The city of Niigata is now the largest Japanese city facing the Sea of Japan. It was the first Japanese port on the Sea of Japan to be opened to foreign trade following the opening of Japan by Matthew Perry. It has since played an important role in trade with Russia and Korea. A freighter from North Korea visits Niigata once a month, in one of the few forms of direct contact between Japan and that country.
The Etsuzankai organization, led by the politician Kakuei Tanaka, was highly influential in bringing infrastructure improvements to Niigata Prefecture in the 1960s and 1970s. These included the Jōetsu Shinkansen high-speed rail line and the Kanetsu Expressway to Tokyo.

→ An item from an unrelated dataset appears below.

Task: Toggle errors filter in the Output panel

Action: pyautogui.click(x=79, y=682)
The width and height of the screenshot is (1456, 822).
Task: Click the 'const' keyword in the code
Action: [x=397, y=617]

On January 9, 2006, a heavy winter storm struck the prefecture and its neighbors. At least 71 people died and more than 1,000 were injured. Also in 2006, a massive tsunami and earthquake damaged homes and caused casualties in the maritime areas of Niigata Prefecture, especially near Sado Island.
On July 16, 2007, another earthquake hit the area.
Niigata Prefecture hosts the Fuji Rock Festival, an annual event held at the Naeba ski resort. The three-day event, organized by Smash Japan, features more than 200 Japanese and international musicians. It is one of the largest outdoor music events in Japan, with more than 100,000 people attending in 2005.